EXCERPT PROVIDED ▸

▶

Pituitary Sensitivity May Lead to Infertility in Obese Women

Mouse study finds gland's response to insulin could set off fertility-diminishing reactions

FRIDAY, Sept. 10 (HealthDay News) -- Infertility in obese women may be due to the ovarian-disrupting response of the pituitary gland to high insulin levels, according to a mouse study published in the Sept. 8 issue of Cell Metabolism.

To determine the impact of obesity on reproductive tissues, Kathryn J. Brothers, of the Johns Hopkins University School of Medicine in Baltimore, and colleagues compared mice engineered with missing insulin receptors in their pituitary glands to mice with intact insulin receptors.

The researchers found infertility and an increase in luteinizing hormone after gonadotropin-releasing hormone or insulin stimulation in wild type mice with diet-induced obesity. Mice with a pituitary knockout of the insulin receptor, however, were capable of reproduction regardless of being lean or obese.

"In summary, these findings indicate a direct role for insulin signaling in the gonadotroph that is revealed in an obesity model of infertility. When wild type mice became obese, they showed metabolic and reproductive profiles similar to women with hyperinsulinemia and fertility deficiencies such as polycystic ovarian syndrome. When the insulin receptor was ablated in the gonadotroph, obese pituitary-specific insulin receptor knockout mice displayed an improvement in reproductive function, implicating pituitary insulin signaling in the genesis of obesity-induced infertility," the authors write.

◀

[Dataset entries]
▶

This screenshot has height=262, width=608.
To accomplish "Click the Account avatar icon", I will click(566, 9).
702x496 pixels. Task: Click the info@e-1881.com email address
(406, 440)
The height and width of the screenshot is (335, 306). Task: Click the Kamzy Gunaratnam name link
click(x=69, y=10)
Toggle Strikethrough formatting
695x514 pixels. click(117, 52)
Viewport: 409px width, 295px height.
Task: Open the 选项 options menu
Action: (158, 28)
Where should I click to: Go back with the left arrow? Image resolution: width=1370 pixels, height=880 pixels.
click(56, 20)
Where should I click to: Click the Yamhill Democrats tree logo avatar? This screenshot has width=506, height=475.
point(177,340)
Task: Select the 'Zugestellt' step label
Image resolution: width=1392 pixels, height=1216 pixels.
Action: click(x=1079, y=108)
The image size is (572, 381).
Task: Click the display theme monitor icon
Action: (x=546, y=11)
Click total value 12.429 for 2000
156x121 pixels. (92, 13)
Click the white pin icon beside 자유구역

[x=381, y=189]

◀

INSTRUCTIONS ▸
[A] Answer these questions using the article on obesity and infertility above the data.
(i) In which journal, and in which issue, was the mouse study published?
(ii) With which institution is Kathryn J. Brothers affiliated?
(iii) What reproductive outcome did the researchers find in mice with a pituitary knockout of the insulin receptor?
[B] Summarize the article on obesity and infertility above the data in two sentences.
[C] Transcribe the passage of the article on obesity and infertility above the data, starting at "FRIDAY, Sept. 10" and ending at "intact insulin receptors.".

OUTPUTS BY TASK ▸
[A]
(i) The study appeared in the Sept. 8 issue of Cell Metabolism.
(ii) She is affiliated with the Johns Hopkins University School of Medicine in Baltimore.
(iii) These mice could reproduce whether they were lean or obese.

[B] A mouse study published in Cell Metabolism suggests that infertility in obese women may result from the pituitary gland's ovary-disrupting response to high insulin levels. Obese wild-type mice showed infertility and raised luteinizing hormone, while obese mice lacking pituitary insulin receptors remained able to reproduce, which the authors say implicates pituitary insulin signaling in obesity-induced infertility.

[C]
FRIDAY, Sept. 10 (HealthDay News) -- Infertility in obese women may be due to the ovarian-disrupting response of the pituitary gland to high insulin levels, according to a mouse study published in the Sept. 8 issue of Cell Metabolism.

To determine the impact of obesity on reproductive tissues, Kathryn J. Brothers, of the Johns Hopkins University School of Medicine in Baltimore, and colleagues compared mice engineered with missing insulin receptors in their pituitary glands to mice with intact insulin receptors.